Greece’s main tourism competitors appear to be recovering their share of the market with 11-month arrival figures indicating an upward trend for Turkey, Cyprus and Spain, Greek daily Naftemporiki reports.
More specifically, the number of international arrivals in Turkey are expected to reach 40 million, based on November 2018 figures. According to the country’s tourism ministry, a total of 37,537,696 travelers visited the country between January and November 2018, up by 22.25 percent compared to the corresponding period in 2017, while November alone saw figures reach 1,966,277, up by 18.97 percent against the same month in 2017.
Tourism in the neighboring country in the 11-month period was mainly driven by Russian travelers at 5,865,466, up by nearly 1.2 million compared to 2017, Germans (4,334,067 versus 3,451,897 in 2017) and visitors form the UK (2,212,040 against 1,621,124 a year before). Leading destinations were Istanbul, which welcomed 12.35 million tourists, followed by Antalya (12.26 million) and Edirne (3.54 million).
Spain recorded 4.5 million international tourist arrivals in November 2018, up by 3.6 percent compared to the same month in 2017, with 11-month figures marking a slight 0.7 percent increase to 78.4 million travelers.

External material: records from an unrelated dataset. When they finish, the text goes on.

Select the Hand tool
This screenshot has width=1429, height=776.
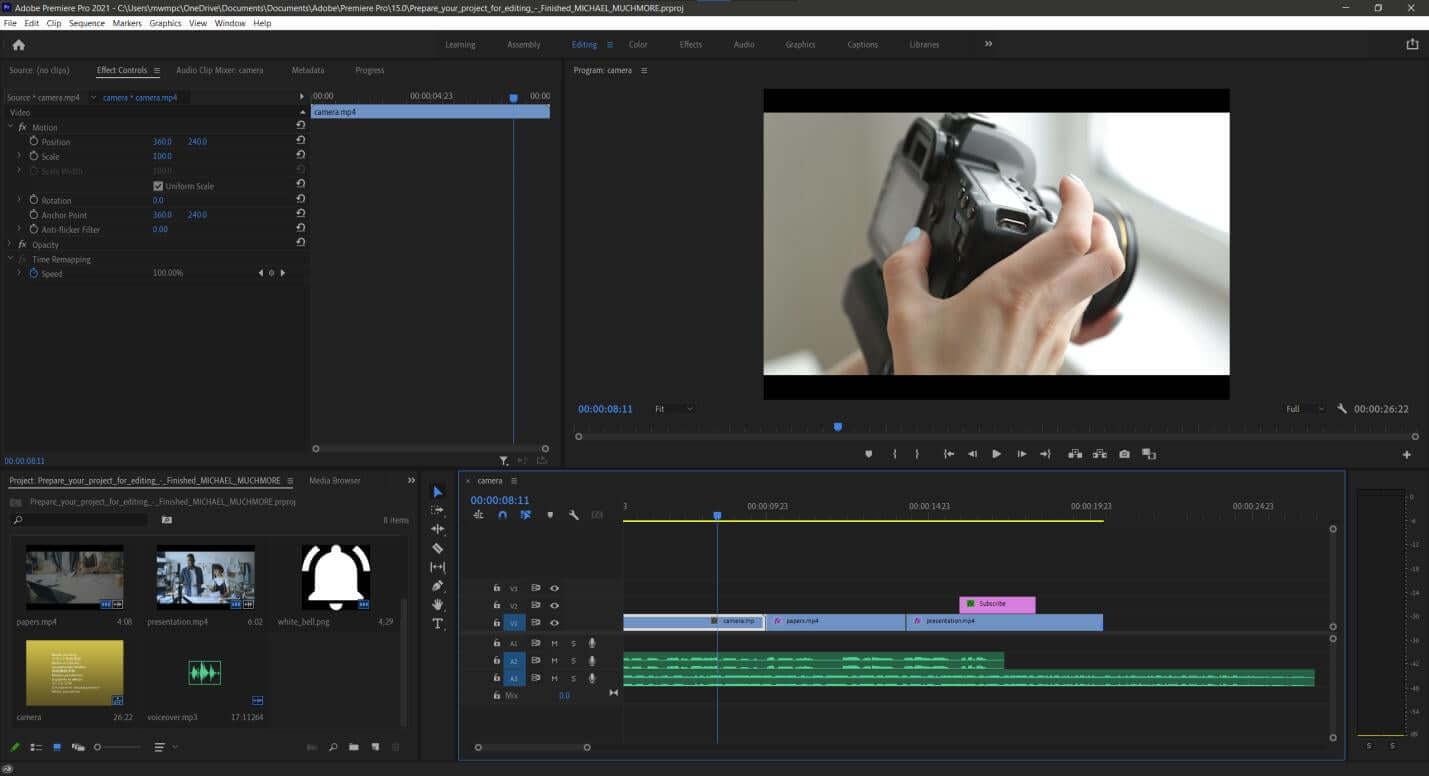(437, 604)
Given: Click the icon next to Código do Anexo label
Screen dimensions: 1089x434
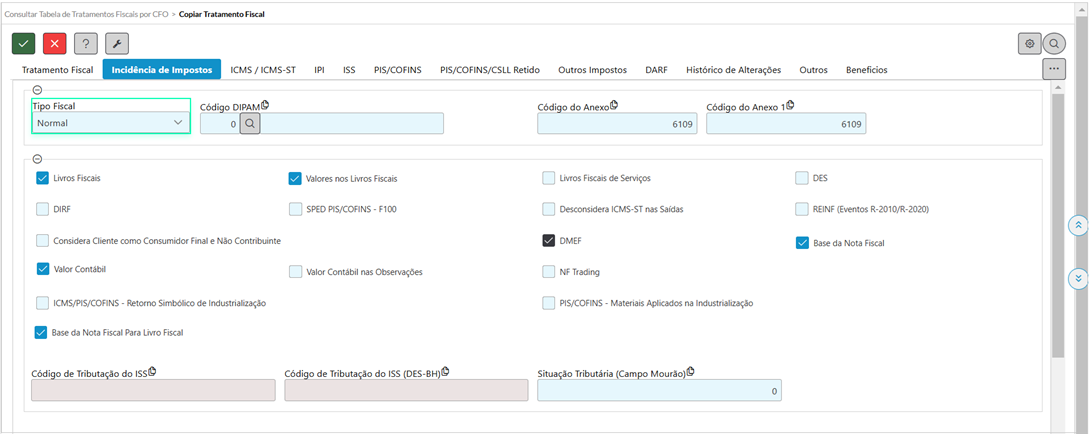Looking at the screenshot, I should (614, 105).
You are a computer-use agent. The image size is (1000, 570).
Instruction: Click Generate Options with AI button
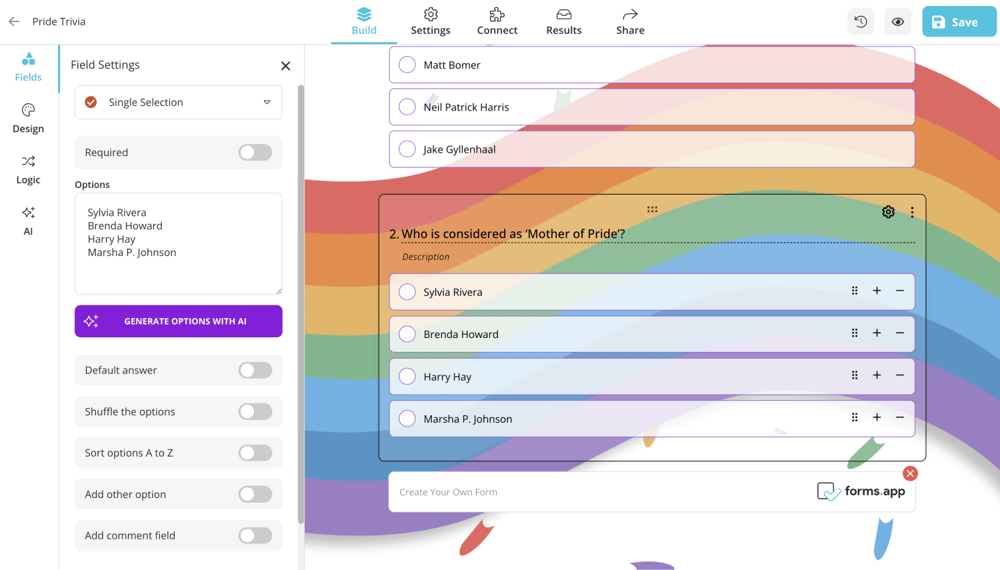click(178, 321)
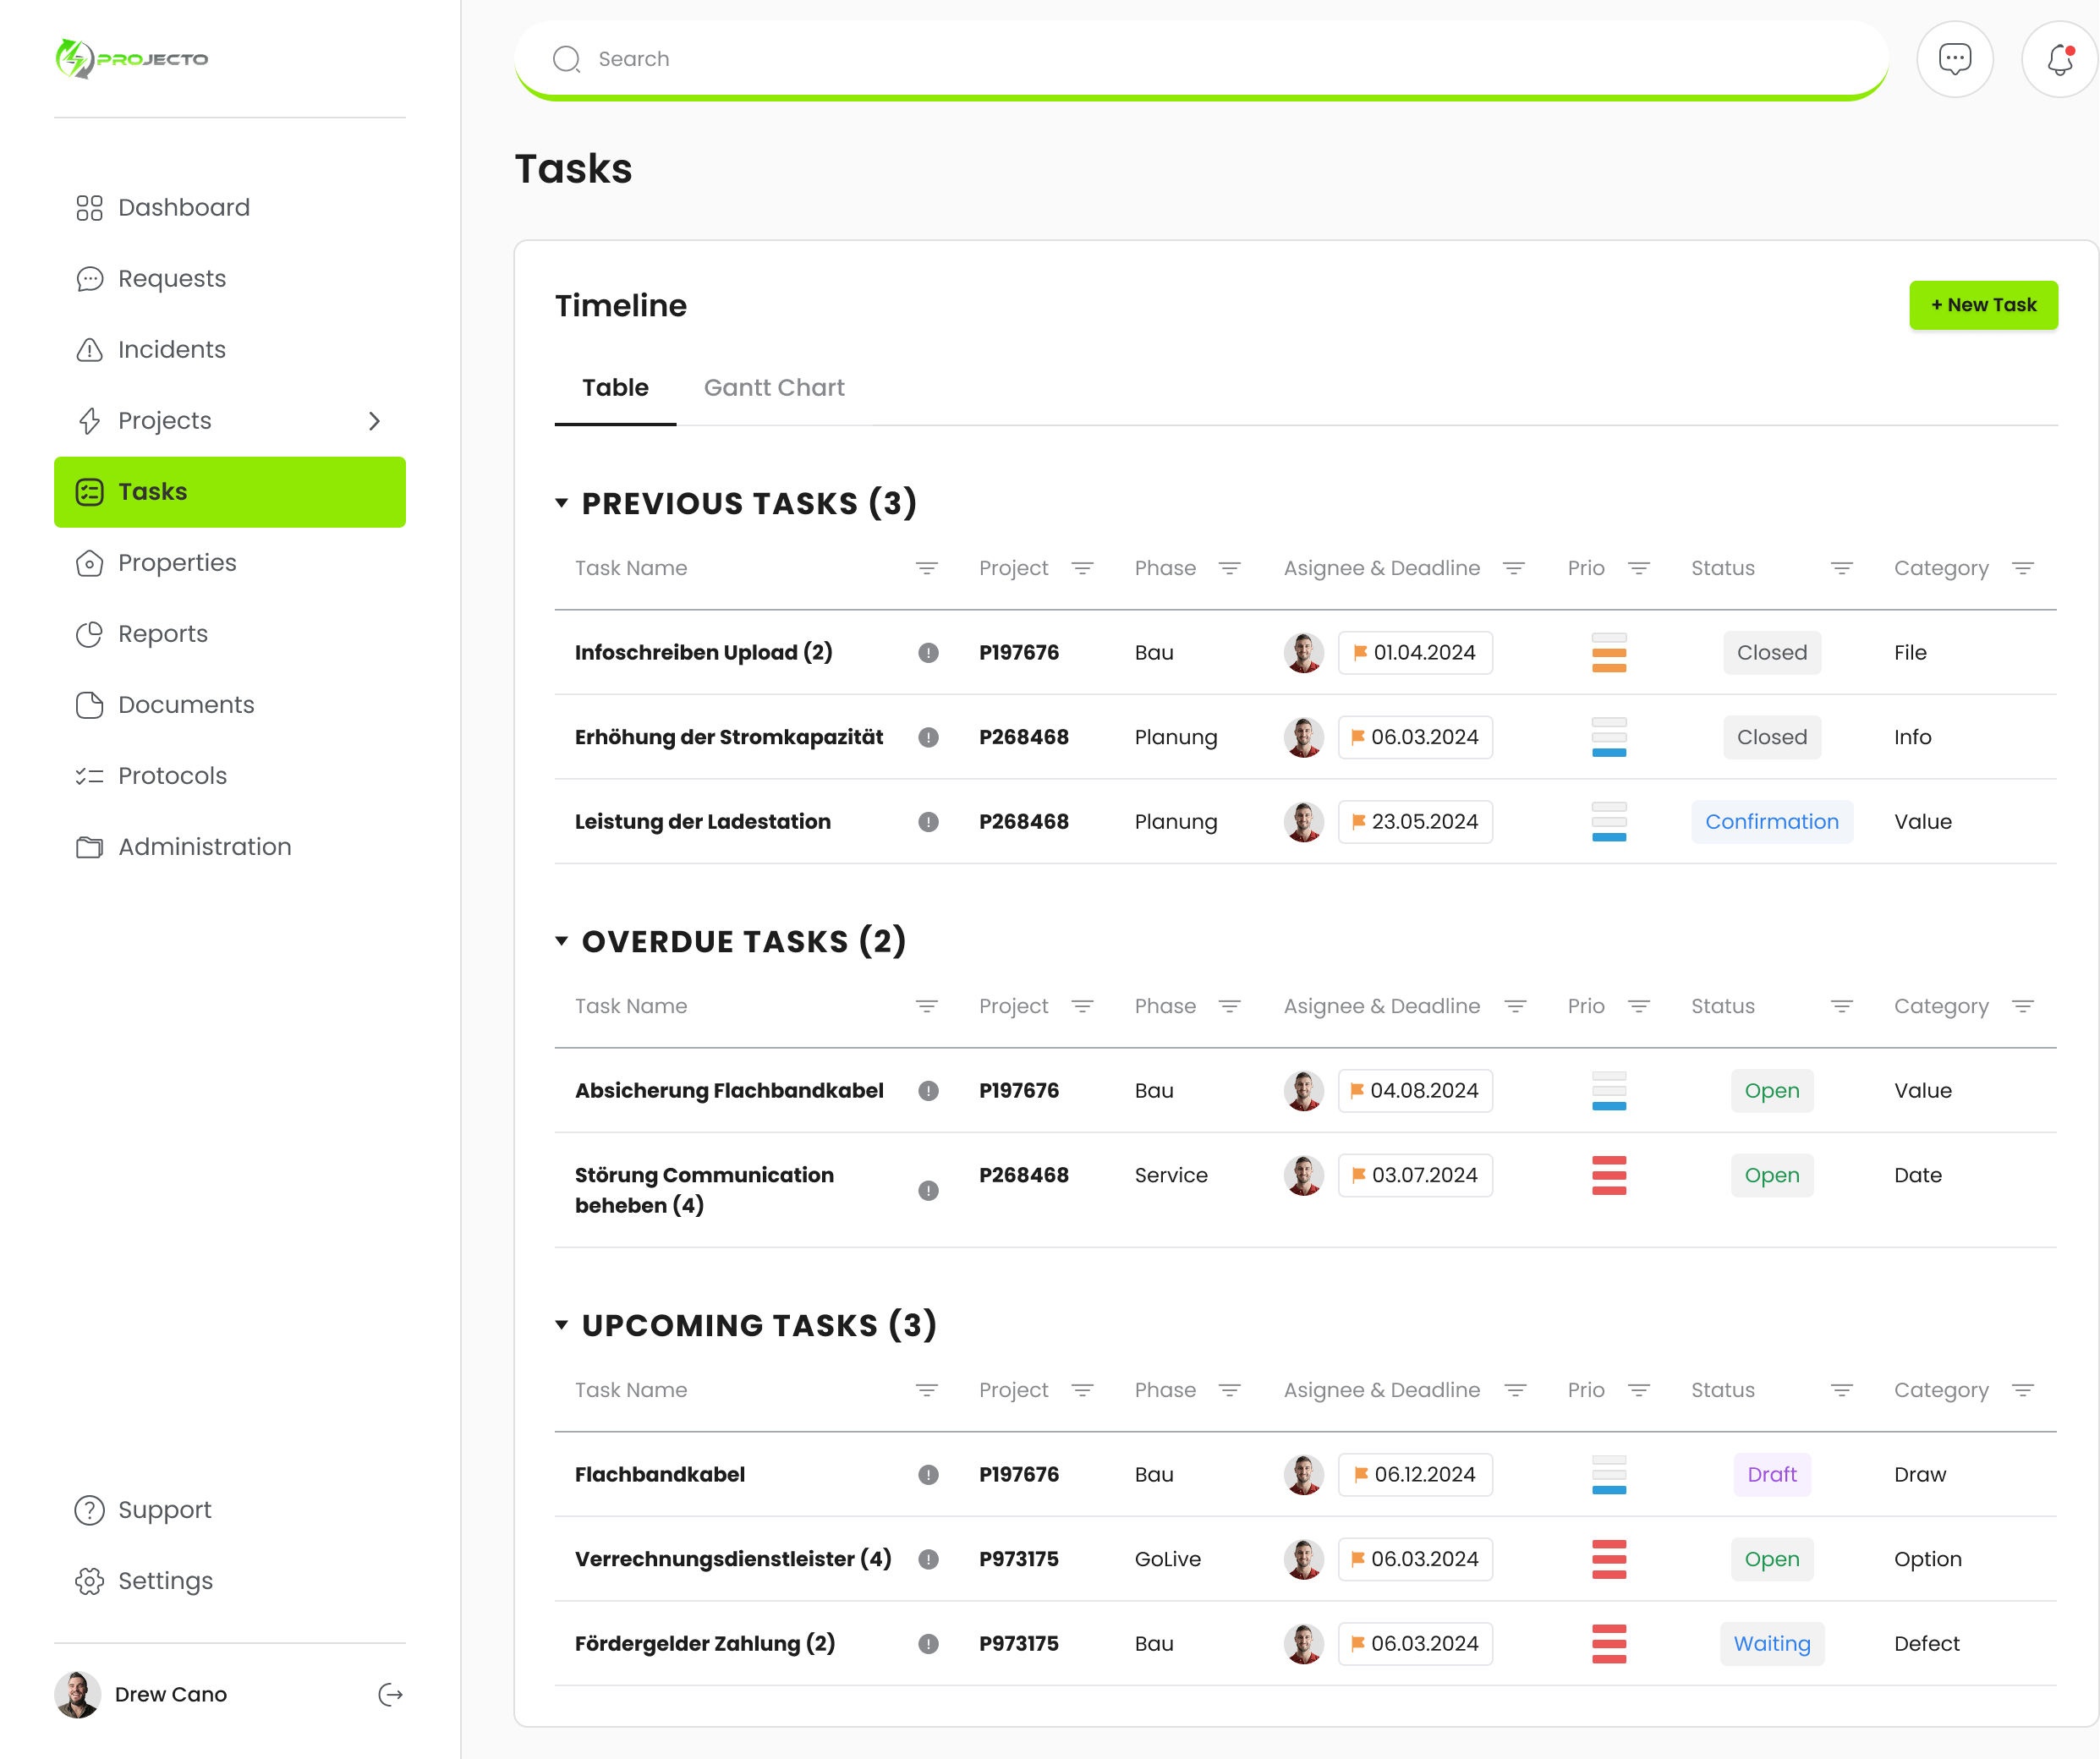Click the info icon beside Infoschreiben Upload
The height and width of the screenshot is (1759, 2100).
(928, 652)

Key markets for Spain last year were: the UK with over 17.6 million visitors, but down by 2 percent compared to the same period in 2017, followed by Germany (10.9 million, down by 4.7 percent) and France (10.8 million, up by 0.7 percent).
For the 11-month period in 2018, total tourism-related revenue in Spain increased by 2.8 percent compared to the corresponding period a year earlier to 84.811 million euros, with average daily spending per tourist up by 12.4 percent to 155 euros.

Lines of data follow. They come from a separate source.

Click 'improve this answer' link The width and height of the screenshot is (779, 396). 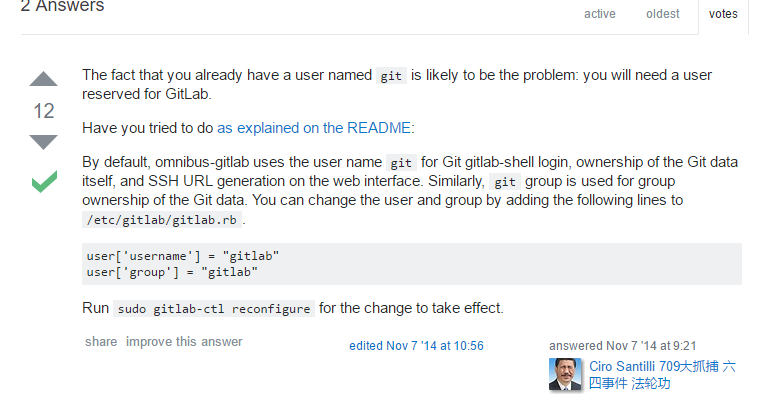click(x=184, y=342)
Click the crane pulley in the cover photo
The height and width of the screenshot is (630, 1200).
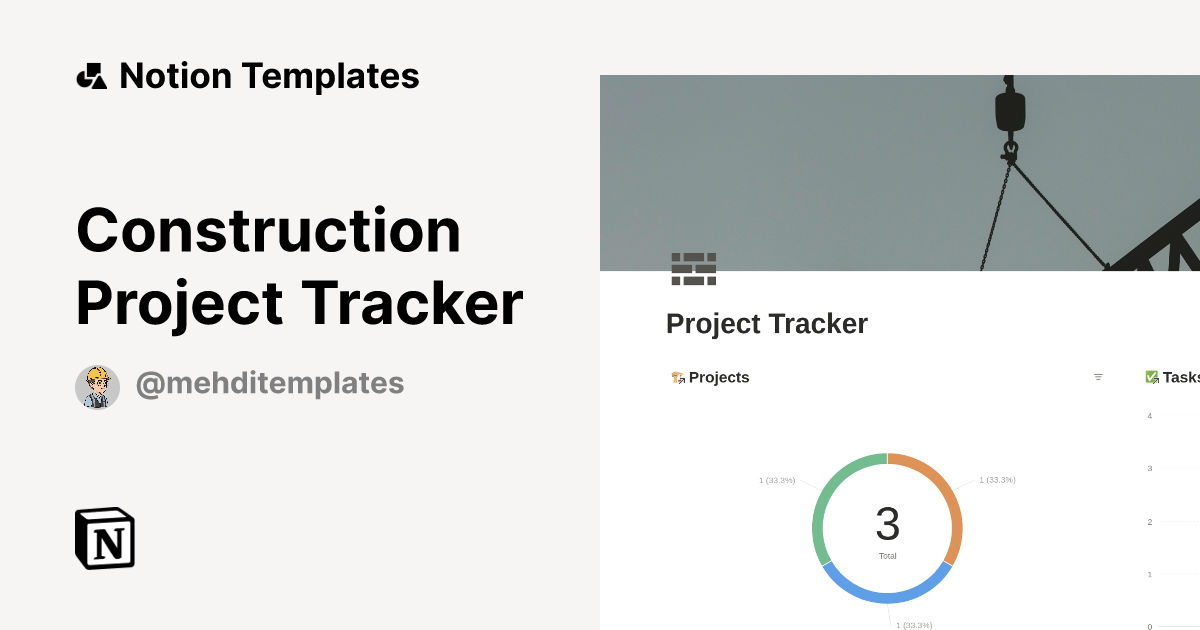click(x=1013, y=110)
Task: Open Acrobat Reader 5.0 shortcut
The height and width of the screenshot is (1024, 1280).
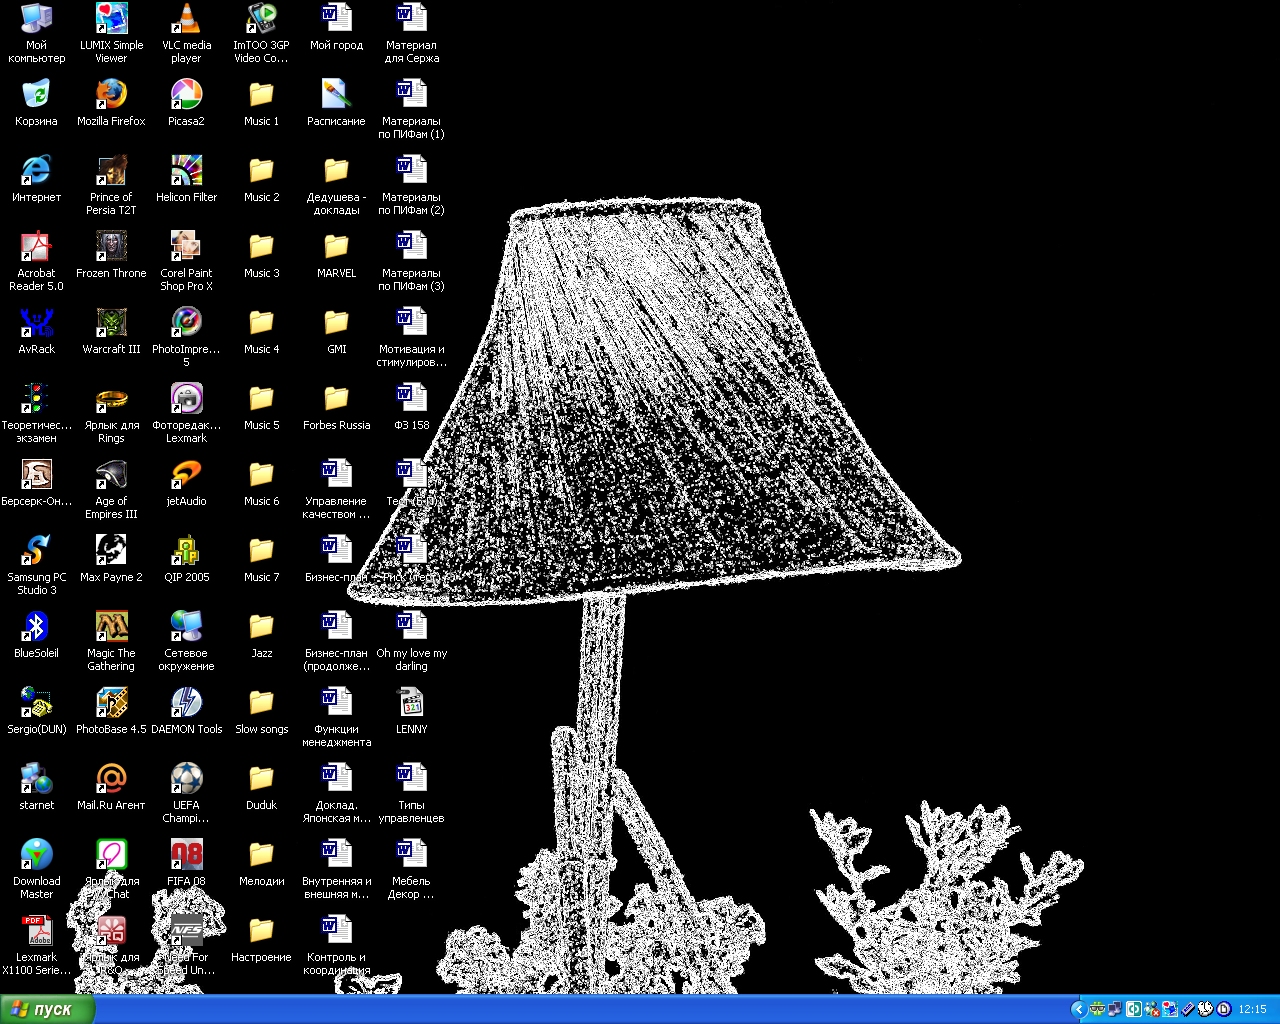Action: 36,247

Cyprus also saw the number of tourist arrivals rise by 9.7 percent in November 2018 to 158,685, against 144,676 in the same month a year before and by 7.8 percent in the January-November 2018 period to 3,832,062 from 3,553,149 a year earlier.
Meanwhile Egypt is also gaining ground, while Portugal appears to have marked a decline in the number of arrivals for the first 10 months of 2017 for the first time since 2011.
Despite the performance in rival destinations and contrary to reports that Greece was benefitting from the instability in the region, Greek Tourism Minister Elena Kountoura stressed that the sector remained strong and will continue its upward trend into the new year.
“It must be made clear,” Kountoura told the Athens News Agency, “that we are not targeting the same traveling market with our neighbors, nor are we seeking to get a share of holidaymakers seeking cheaper destinations. Instead, we are focusing on high-income visitors.”
At the same time, Greek tourism stakeholders have taken a reserved stance with regard to forecasts for 2019, citing the recovery of main competitors, as well as increased taxation impacting Greek entrepreneurs, and escalating Airbnb availability across the country.